§ PROBLEMAS A RESOLVER
1. No excerto da sessão parlamentar, quem assina a carta enviada do Vaticano?
2. Com base no excerto da sessão parlamentar, explique por que razão o Sumo Pontífice convida os deputados a legislar no respeito do património da Nação.
3. Escreva a continuação do excerto da sessão parlamentar, a partir da última frase apresentada.

§ TEXTO SELECIONADO
No dia 24 de Novembro: António Galamba, na sessão de 29 de Abril; Jorge Nuno Sá, na sessão de 2 de Julho; Manuel Oliveira, na sessão de 1 de Outubro; e Herculano Gonçalves, no dia 7 de Novembro.
Em termos de expediente, é tudo, Sr. Presidente.

O Sr. Presidente: - Srs. Deputados, comunico à Câmara que recebi uma carta de S. Em.ª o Cardeal Secretário de Estado de S. S. o Papa João Paulo II a acusar a recepção e a agradecer os votos n.os 97/IX e 98/IX, de congratulação, que a Assembleia da República aprovou aquando da comemoração dos 25 anos de Pontificado do Papa João Paulo II.

A carta é a seguinte:

Vaticano, 24 de Novembro de 2003
Excelentíssimo Senhor Presidente da Assembleia da República Portuguesa

No dia em que o Santo Padre completou vinte e cinco anos de pontificado, os Deputados portugueses quiseram, em reunião plenária, exarar nos Votos de Congratulação n.os 97 e 98 /IX os sentimentos neles suscitados pela ocorrência rendendo homenagem ao decisivo contributo do Papa João Paulo II para a causa da liberdade na verdade e da paz na reconciliação dos indivíduos e dos povos.
Tenho a honra de significar a Vossa Excelência o apreço e a gratidão do Sumo Pontífice pelas amáveis felicitações dos Ilustres Parlamentares portugueses, a quem cordialmente agradece e respeitosamente convida a permanecerem unidos na defesa e na promoção do rico património civil, moral e espiritual dessa amada Nação, legislando no respeito do mesmo para que as novas gerações nele se possam reconhecer e dele possam usufruir ao abrirem-se confiantes para a vida. Sobre a grande responsabilidade que lhes cabe de guardarem intacta a alma de um povo, Sua Santidade o Papa João Paulo II implora as maiores bênçãos do Céu.
Aproveito o ensejo para lhe apresentar, Senhor Presidente, os protestos da minha mais alta consideração.
Cardeal Ângelo Sodano, Secretário de Estado de Sua Santidade.

O Sr. Presidente: - Para uma declaração política, em nome do seu partido, tem a palavra a Sr.ª Deputada Judite Jorge.

A Sr.ª Judite Jorge (PSD): - Sr. Presidente, Sr.as Deputadas, Srs. Deputados: "O Estado está ao serviço da pessoa, ou seja, das liberdades em relação.

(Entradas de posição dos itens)

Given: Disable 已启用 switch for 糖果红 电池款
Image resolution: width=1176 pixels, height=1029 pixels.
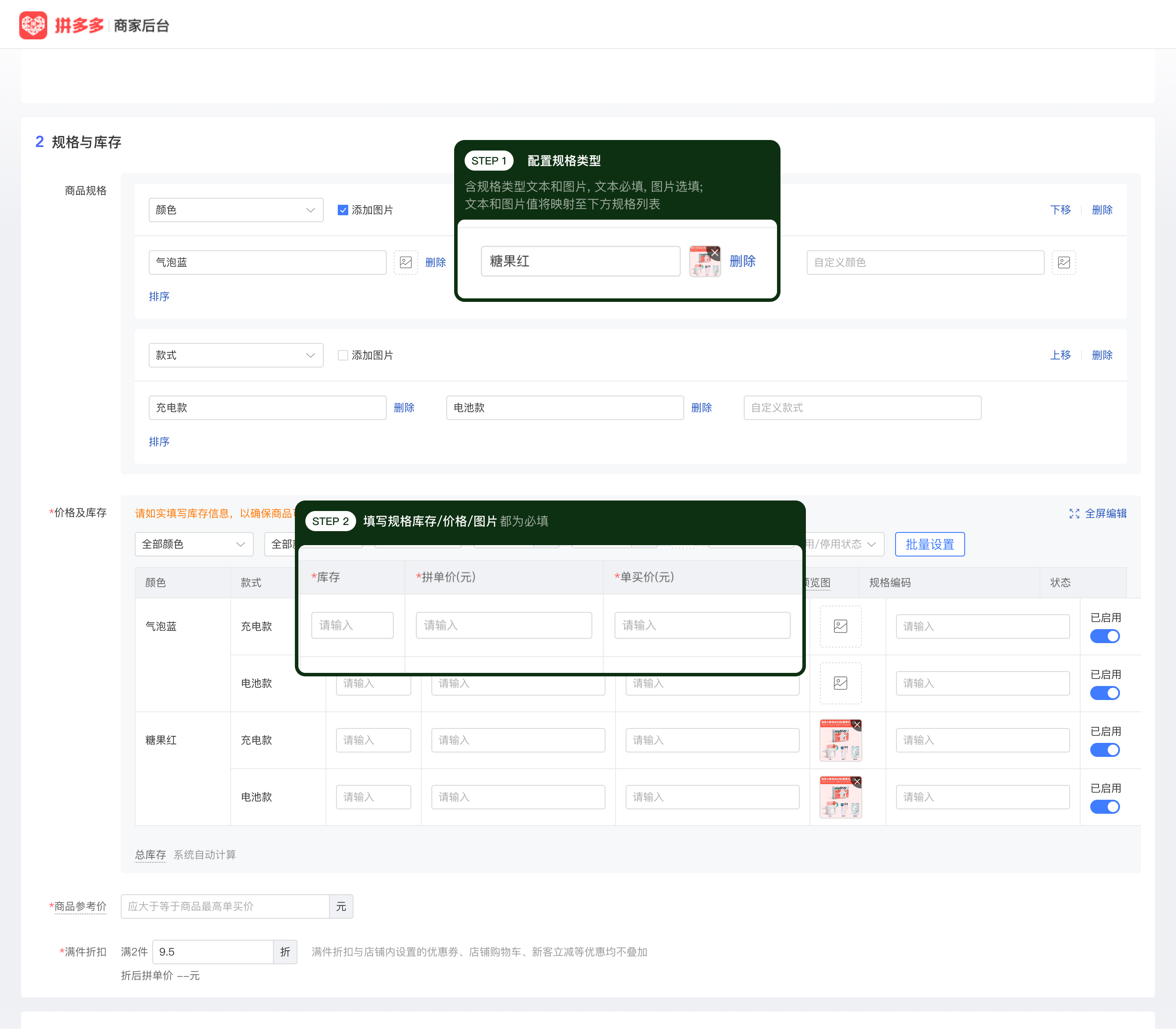Looking at the screenshot, I should [x=1105, y=807].
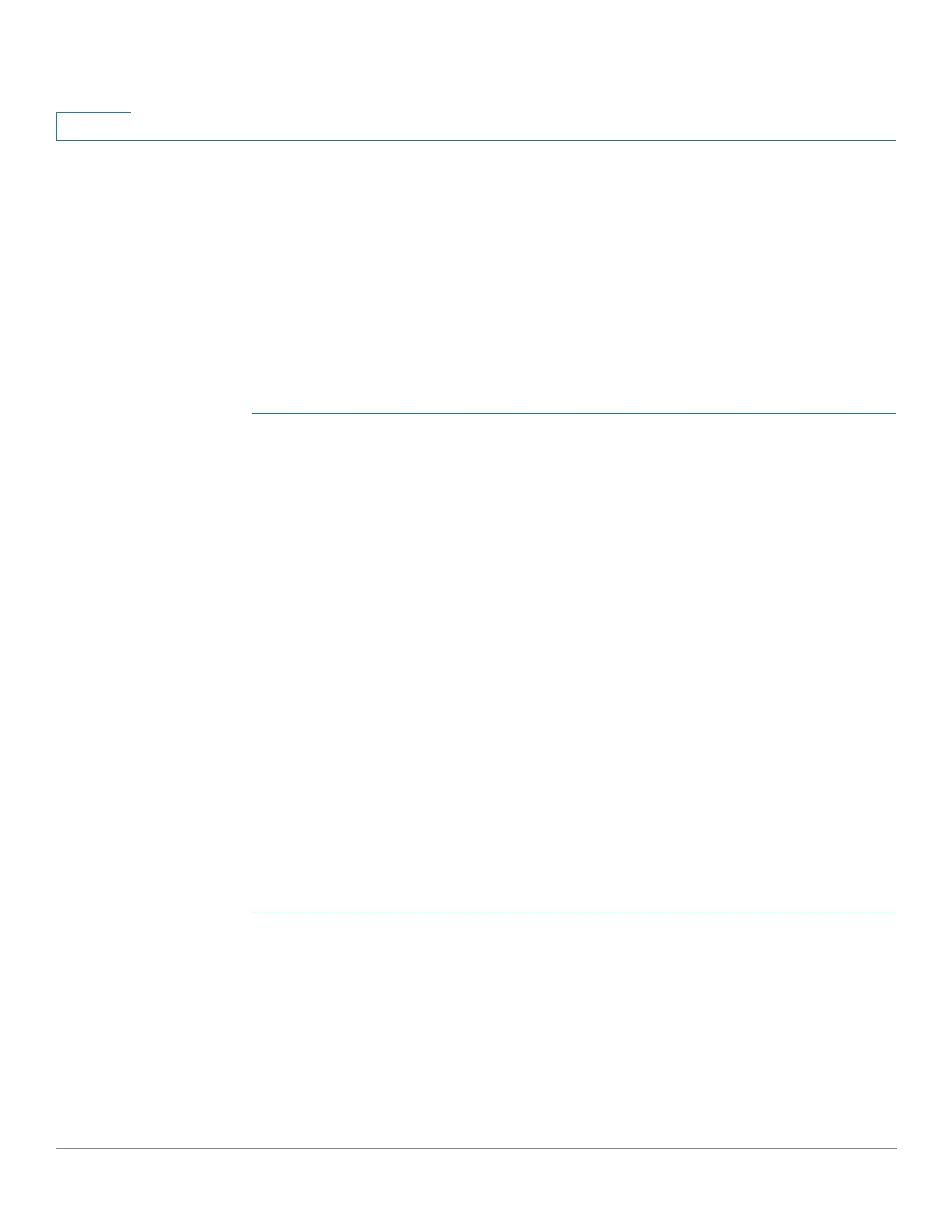Click the empty chapter-number box in header
This screenshot has height=1232, width=952.
[x=93, y=126]
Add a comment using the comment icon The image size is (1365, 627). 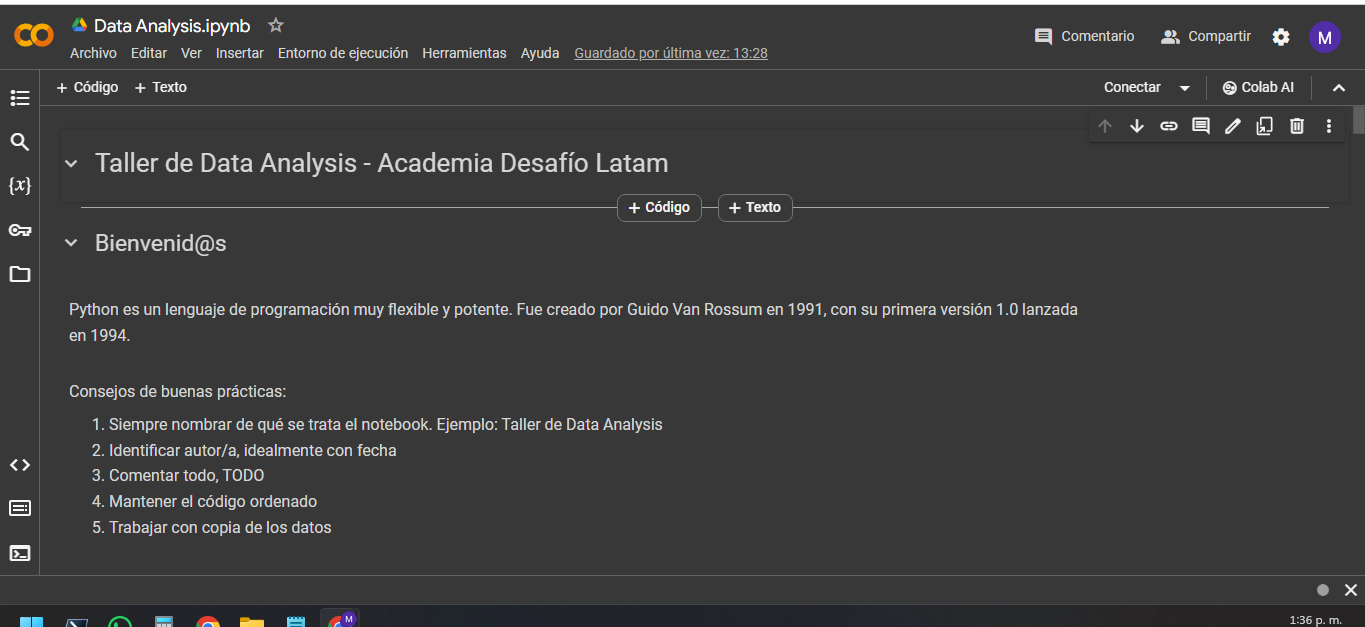point(1201,125)
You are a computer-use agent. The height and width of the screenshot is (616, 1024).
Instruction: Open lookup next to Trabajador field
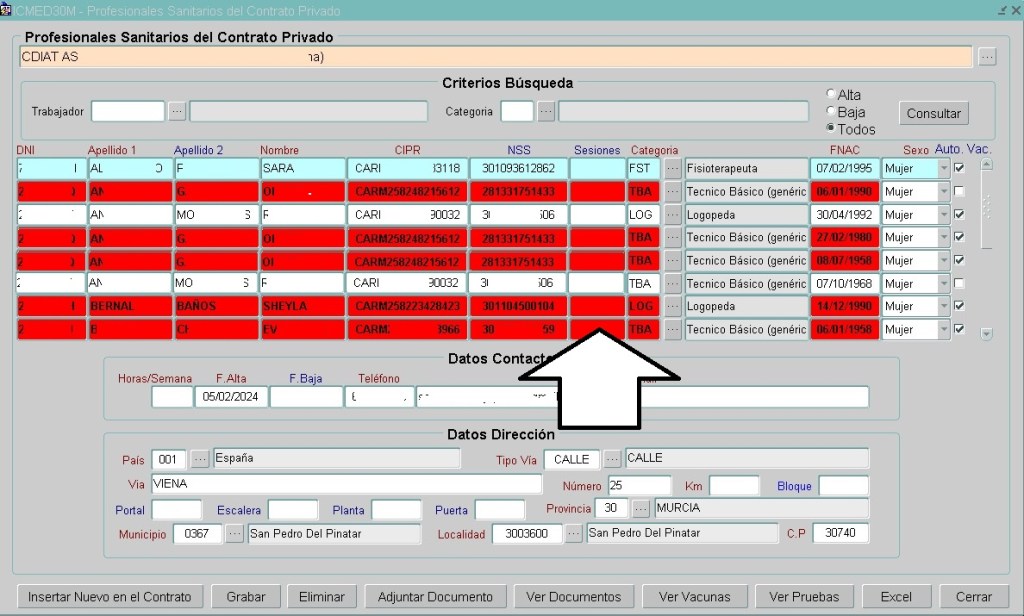(x=177, y=112)
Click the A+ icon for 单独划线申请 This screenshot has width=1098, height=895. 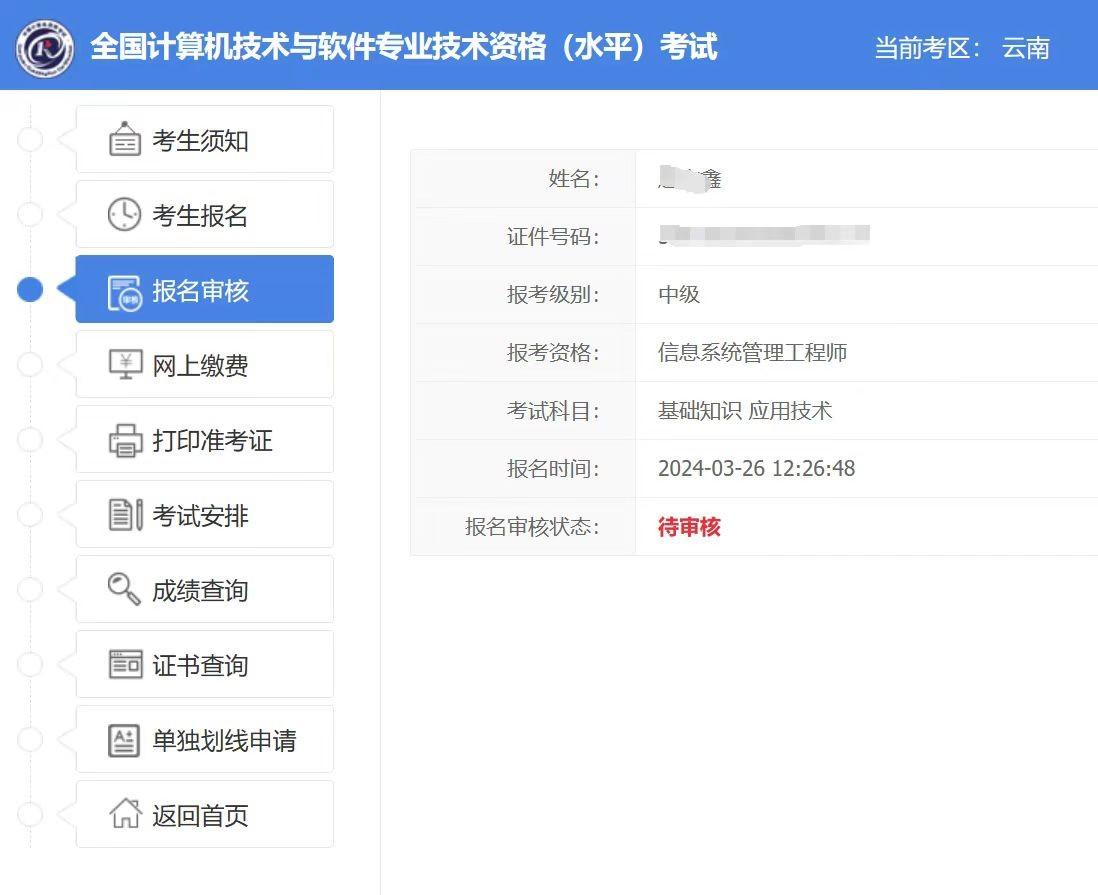pos(125,740)
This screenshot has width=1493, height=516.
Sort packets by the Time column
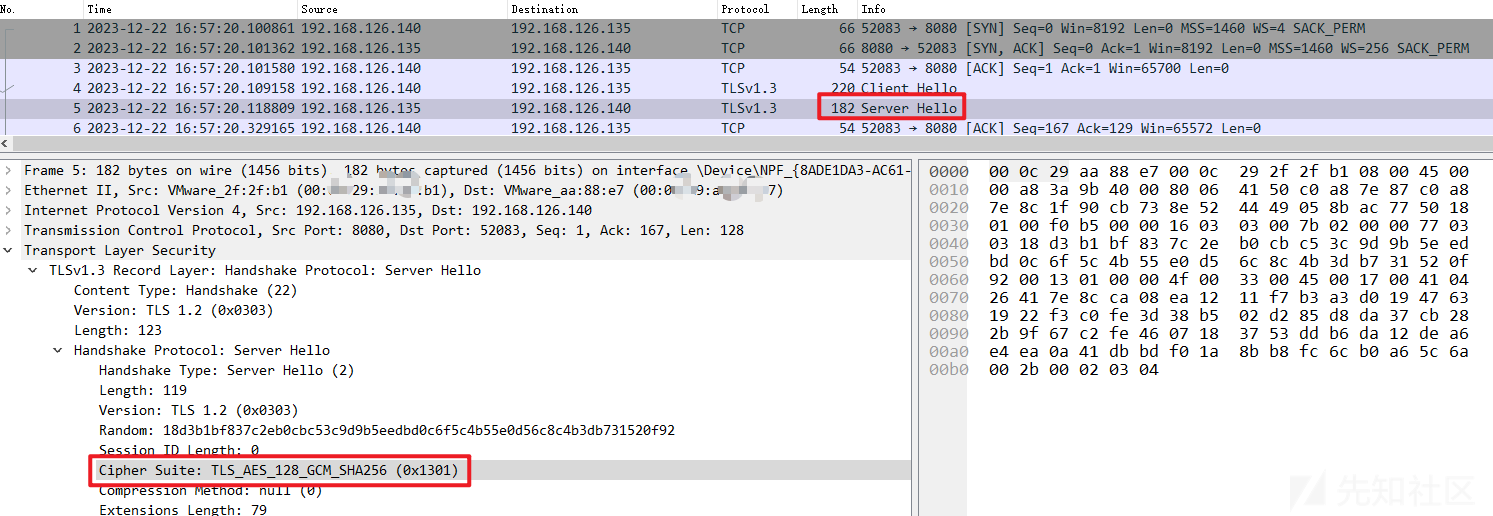(x=100, y=9)
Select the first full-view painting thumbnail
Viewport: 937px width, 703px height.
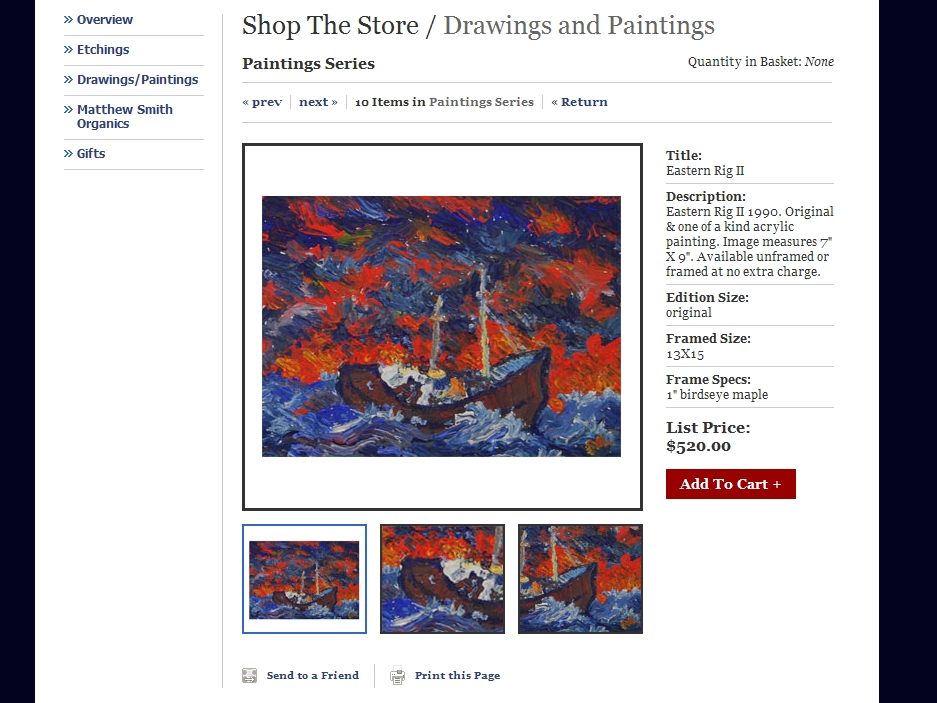(304, 579)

§ RESPOSTAS POR TAREFA
1. O Cardeal Ângelo Sodano, Secretário de Estado de Sua Santidade.

2. Segundo a carta, o objetivo é que as novas gerações possam reconhecer-se nesse rico património civil, moral e espiritual e usufruir dele ao abrirem-se confiantes para a vida.

3.
Não ao indivíduo descarnado e arvorado em valor absoluto, mas do ser que o homem a si próprio se vai dando no viver em relação com os outros.
A função do Estado é transformar a liberdade metafísica em liberdade jurídica e em liberdade política".
O autor destas palavras chamava-se Francisco Sá Carneiro.
O dia 4 de Dezembro de 1980 foi uma data que marcou tragicamente a História de Portugal com a morte do primeiro-ministro, Sá Carneiro, do Ministro da Defesa, Amaro da Costa, e dos seus acompanhantes.
Lembrar Sá Carneiro é falar do seu papel na afirmação da democracia em Portugal.
Lembrar Sá Carneiro é falar da sua luta pelo carácter personalista e humanista do projecto político e social que sonhou para o nosso país.
Neste dia em que se completam 23 anos sobre o seu violento desaparecimento, lembrar Sá Carneiro é falar da sua visão nacional respeitadora e promotora das autonomias como meio de assegurar um desenvolvimento harmonioso de Portugal continental e insular.

O Sr. Luís Marques Guedes (PSD): - Muito bem!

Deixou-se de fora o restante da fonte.